"When the Levee Breaks" Re-Grooves The Songs of Led Zeppelin
Vanessa Fernandez tackles the Led Zeppelin assignment with an occasionally seductive feline intensity, growling and purring where necessary. She convinces on the banshee call opener “Immigrant Song”, which is followed by the crucial “Black Dog”. Fernandez either seduces or your eyes roll. I bought it.
That took care of side one. Each side of the three 180 LPs cut at 45rpm has but two songs. Side two’s “Kashmir”, the lacquer of which you can listen to elsewhere on this website paired with “Trampled Under Foot” also kept me on the program, though, to my ears, the violin opening of “Kashmir” had less desert intrigue and more “A Fiddler on the Roof” schmaltz (the rest of the violin part better navigates the emotional terrain, while filling the space with needed edge and grain).

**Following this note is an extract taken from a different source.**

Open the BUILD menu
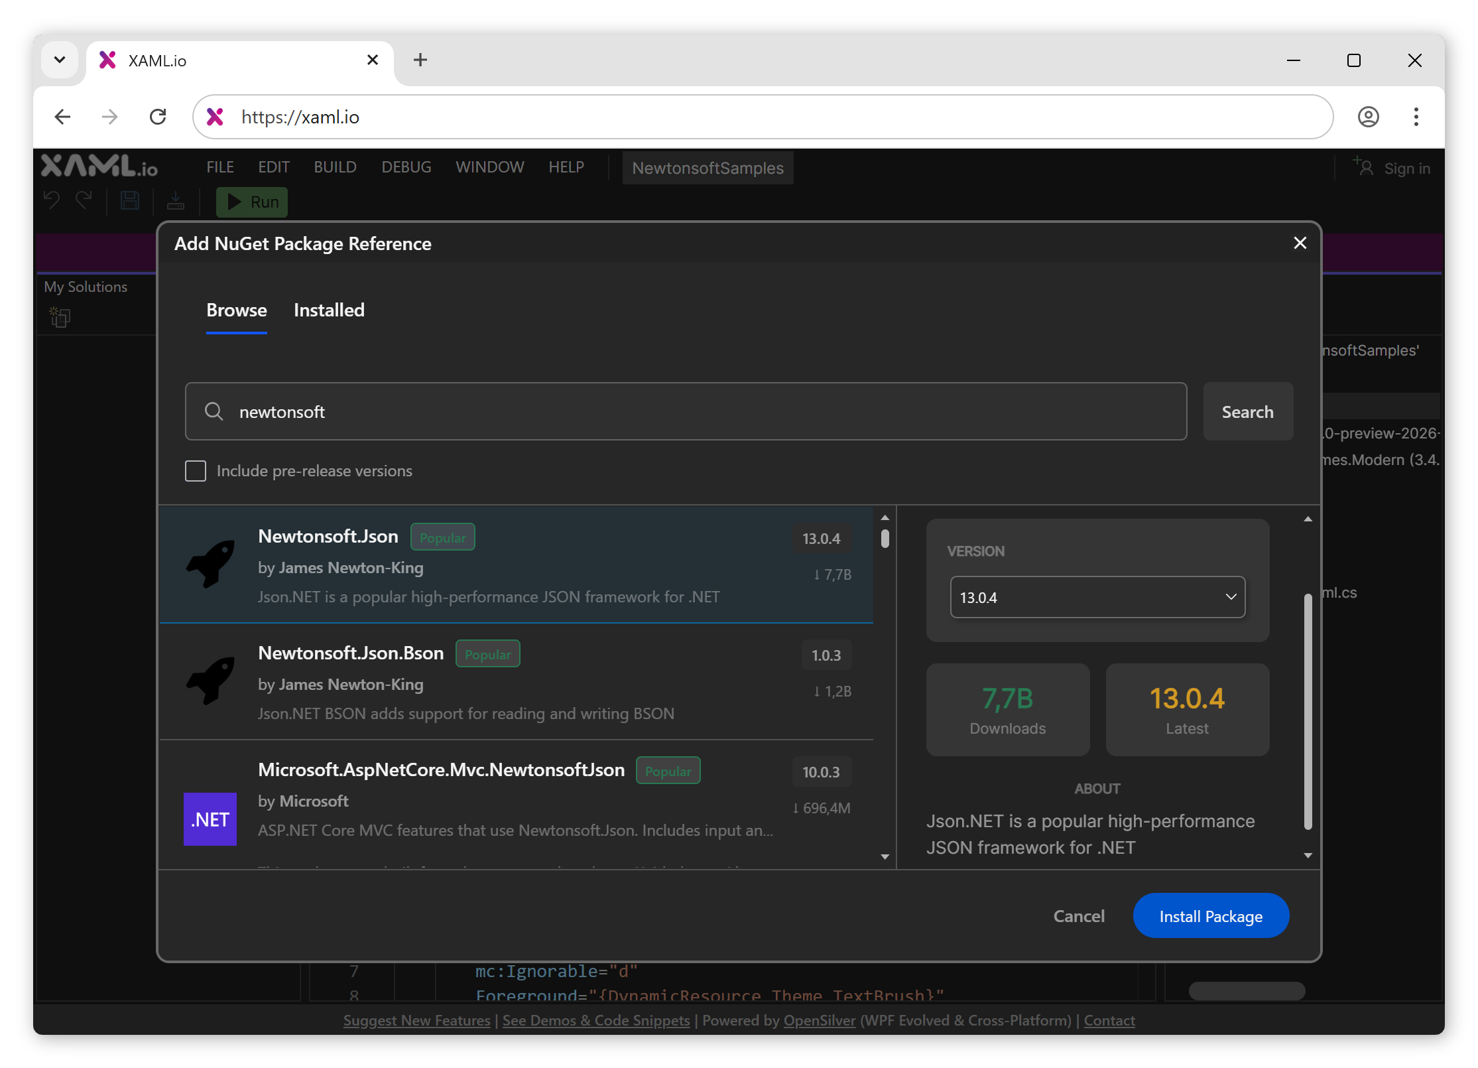Image resolution: width=1478 pixels, height=1068 pixels. 335,167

The acoustic “When the Levee Breaks” didn't work as well as the others for me, but Ms. Fernandez brought to “The Lemon Song” the ferocity found on her previous Groove Note album Use Me and that saved the side.
The fourth side pairs “Whole Lotta Love” with “Ramble On” and by the time you get here, maybe you are saying to yourself “it’s good that the album is spread onto three slabs of vinyl with two songs per side”, because while overall Ms. Fernandez does a great job and Tim Pierce’s mostly spare acoustic arrangements are refreshing, after a while a formulaic sameness sets in and less becomes more.

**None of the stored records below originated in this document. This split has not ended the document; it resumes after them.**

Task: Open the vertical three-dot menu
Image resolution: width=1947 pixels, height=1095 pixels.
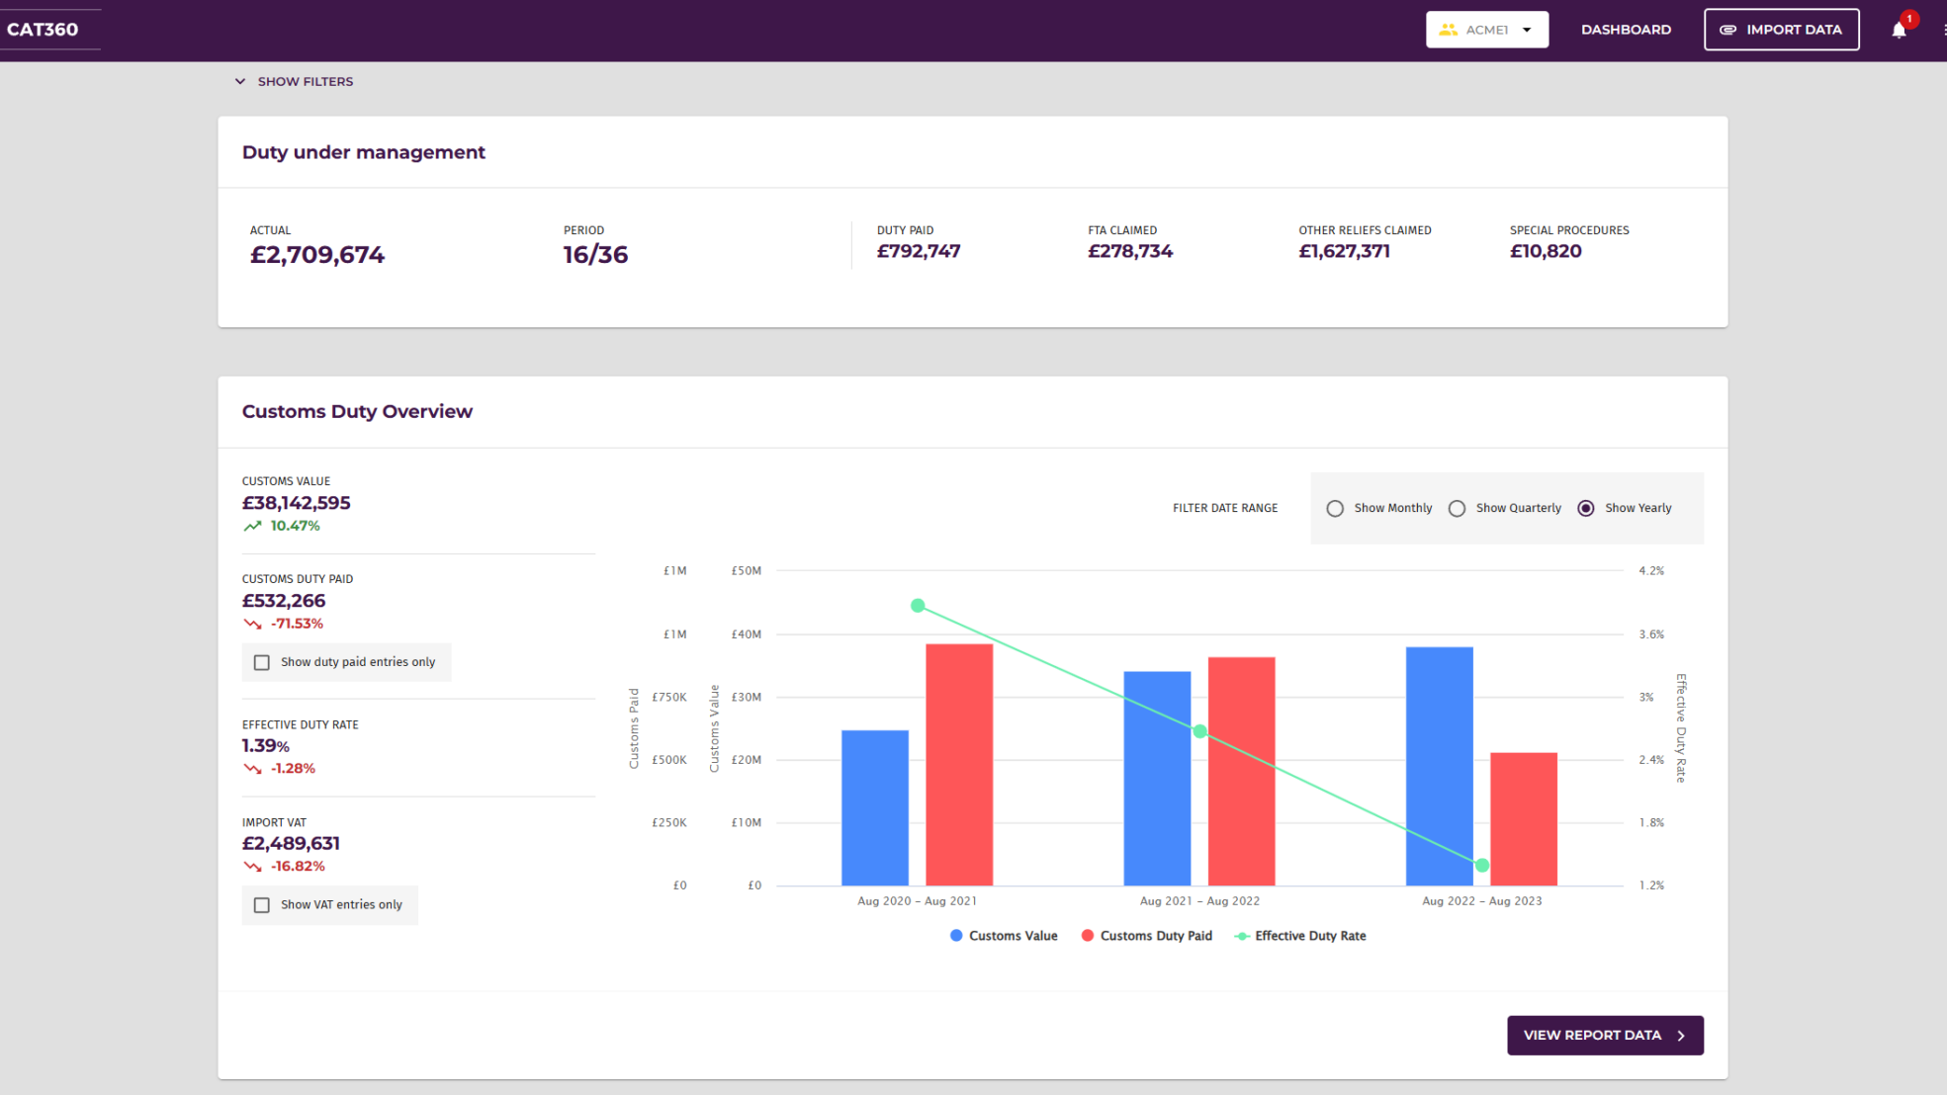Action: pyautogui.click(x=1943, y=30)
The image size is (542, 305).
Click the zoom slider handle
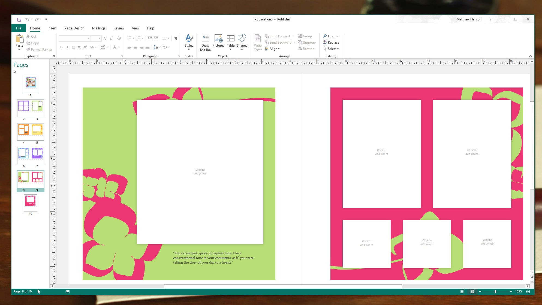click(495, 292)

Redoing “Whole Lotta Love” acoustically is a thankless task for anyone in my opinion but the well arranged “Ramble On” with Jim Keltner on drums rights the ship.

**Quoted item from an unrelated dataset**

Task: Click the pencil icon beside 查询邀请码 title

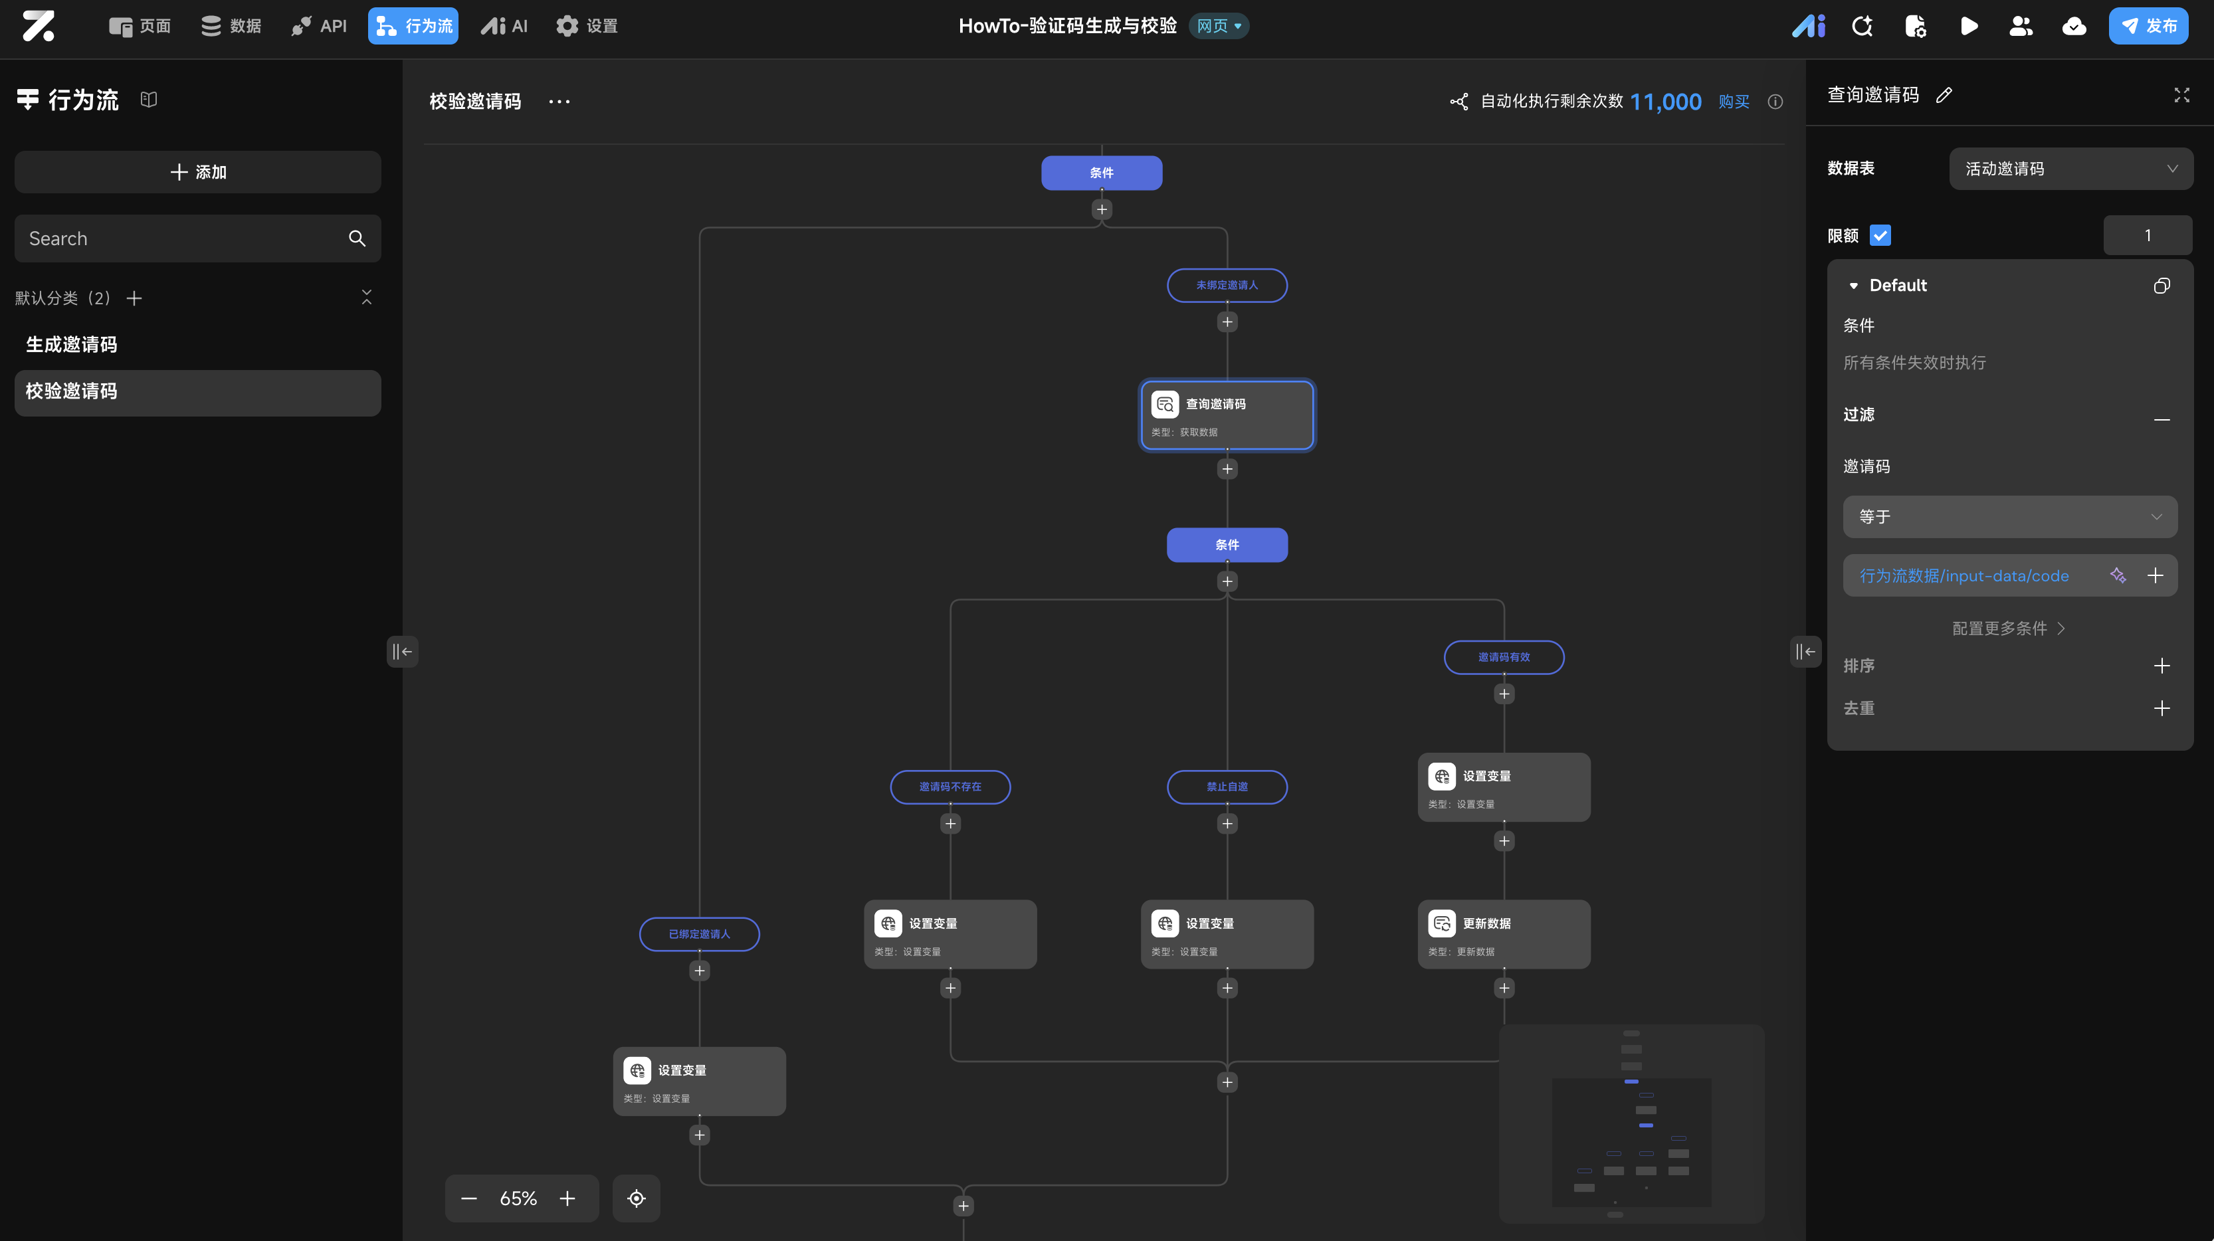Action: [x=1944, y=95]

The third record begins with “Babe, I’m Gonna Leave You”, which Plant and Page learned from Joan Baez In Concert, and backed by Keltner on drums and Jim Cox on organ, Fernandez puts forth among her best vocals on the record, producing an intensity level that in a few other places she can’t quite summon. That’s followed by a reprise of “The Immigrant Song” that’s filler.
The final side contains two LP-only bonus tracks: an alternative mix of “Babe I’m Gonna Leave You” and a hard-core, rocking electric version of “Whole Lotta Love” that Fernandez delivers sultry, an octave down and close to the microphone.
This was a grand musical experiment, risky and costly for the producer Ying Tan, recorded all-analog by Michael C. Ross at United Recording (formerly Ocean Way). Spread to three records means it was also costly to press and required a triple gatefold package, that the producer went all out to make special and it certainly is. It's one of the reasons we buy and love vinyl—in addition of course to the sound.
The arrangements and the playing, especially Tim Pierce’s acoustic guitars and Keltner’s drumming, are, for the most part, musically rewarding and Fernandez delivers the goods most of the time.
When she’s not sure how to end a phrase Fernandez goes into a soft, wobbly vibrato that she uses a few times too many, but that’s not really her fault: the acoustic around her voice is spare and dry, leaving her no room to melt into reverb.
This is an “audiophile” production that aims for a certain “absolute sound” of a band and a singer playing in a space and in that regard it is 100% successful but it also produces a “literalness” not found on “commercial” recordings.
The result is a spectacularly natural and ultra-dynamic drum sound similar to what Glyn Johns achieved on the latest Eric Clapton album. Tim Pierce’s guitars are equally well-served in a recording by Michael C. Ross that’s nothing short of stupendously transparent, dynamic and natural.
Fernandez’s voice is presented in an equally literal manner, but that left her no room for the kind of electronic support singers regularly get on more commercial productions. She deserves mega-credit for performing so well under such difficult recorded conditions!
I’m reminded of something I read while researching London’s Royal Festival Hall, which was built directly after World War Two according to “scientific principles” as was Avery Fisher Hall some years later.
Both suffered from serious acoustical problems. The Royal Festival Hall’s dryness (long since ameliorated) caused the conductor Simon Rattle to remark that the dry acoustics make performers who play in it “…lose the will to live".
Fernandez clearly didn’t “lose the will to live” and enjoyed working on the record and that comes through on every track. I just think some reverb, some effects and some production other than “playing live in a studio space” might have jacked up the excitement and brought some surprises to the sonic sameness, spectacular as it is…and it is spectacular.
The original plan was to mix "live to lacquer" from a remote truck parked outside Bernie Grundman Mastering but the logistics, including getting the necessary permits, proved too difficult so it was mixed down to tape. In the end that proved to be the better choice, because it didn't limit the amount of time Ross could devote to mixing down the two inch twenty four track tape.
I’ll put it to you this way: if you play this record really loud and you don’t enjoy what you hear, blame your system!
Ultimately I don’t think you’ll come away from this record having gained new insight into the music of Led Zeppelin (which is probably not in need of “insight”), but in the process of not learning anything new, you will have had a great time! So crank it up, enjoy and don't think too much about it.